__Material provided__
*****

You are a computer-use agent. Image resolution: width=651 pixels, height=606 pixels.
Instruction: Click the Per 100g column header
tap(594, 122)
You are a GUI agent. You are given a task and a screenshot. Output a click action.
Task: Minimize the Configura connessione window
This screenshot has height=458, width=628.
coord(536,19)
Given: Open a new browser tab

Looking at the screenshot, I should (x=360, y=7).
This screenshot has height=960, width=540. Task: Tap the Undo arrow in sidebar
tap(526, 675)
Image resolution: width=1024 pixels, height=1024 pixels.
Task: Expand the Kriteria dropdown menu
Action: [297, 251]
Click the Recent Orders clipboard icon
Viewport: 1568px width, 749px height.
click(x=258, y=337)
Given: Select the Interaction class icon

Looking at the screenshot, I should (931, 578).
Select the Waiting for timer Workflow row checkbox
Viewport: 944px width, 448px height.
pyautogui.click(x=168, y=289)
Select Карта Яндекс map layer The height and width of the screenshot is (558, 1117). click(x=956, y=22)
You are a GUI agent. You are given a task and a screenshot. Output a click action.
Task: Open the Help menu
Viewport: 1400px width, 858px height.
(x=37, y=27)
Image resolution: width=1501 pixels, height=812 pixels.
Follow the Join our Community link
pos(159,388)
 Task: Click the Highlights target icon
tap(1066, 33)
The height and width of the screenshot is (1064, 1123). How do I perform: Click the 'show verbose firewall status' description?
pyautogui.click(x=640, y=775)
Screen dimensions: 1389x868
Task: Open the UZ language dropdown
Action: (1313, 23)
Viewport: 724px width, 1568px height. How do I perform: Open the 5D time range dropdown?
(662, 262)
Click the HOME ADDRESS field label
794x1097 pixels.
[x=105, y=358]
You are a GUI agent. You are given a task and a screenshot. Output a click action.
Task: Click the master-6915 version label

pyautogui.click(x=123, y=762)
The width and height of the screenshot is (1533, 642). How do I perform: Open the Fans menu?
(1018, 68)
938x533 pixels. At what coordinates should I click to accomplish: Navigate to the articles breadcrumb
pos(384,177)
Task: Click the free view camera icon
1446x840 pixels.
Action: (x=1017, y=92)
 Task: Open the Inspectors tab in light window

*****

__Exercise__
Reproduce the rows above verbatim, starting with the line that contains "Viewport: 724px width, 1568px" and ending with the line that contains "pos(384,177)", both included.

__Reply__
Viewport: 724px width, 1568px height. How do I perform: Open the 5D time range dropdown?
(662, 262)
Click the HOME ADDRESS field label
794x1097 pixels.
[x=105, y=358]
You are a GUI agent. You are given a task and a screenshot. Output a click action.
Task: Click the master-6915 version label

pyautogui.click(x=123, y=762)
The width and height of the screenshot is (1533, 642). How do I perform: Open the Fans menu?
(1018, 68)
938x533 pixels. At what coordinates should I click to accomplish: Navigate to the articles breadcrumb
pos(384,177)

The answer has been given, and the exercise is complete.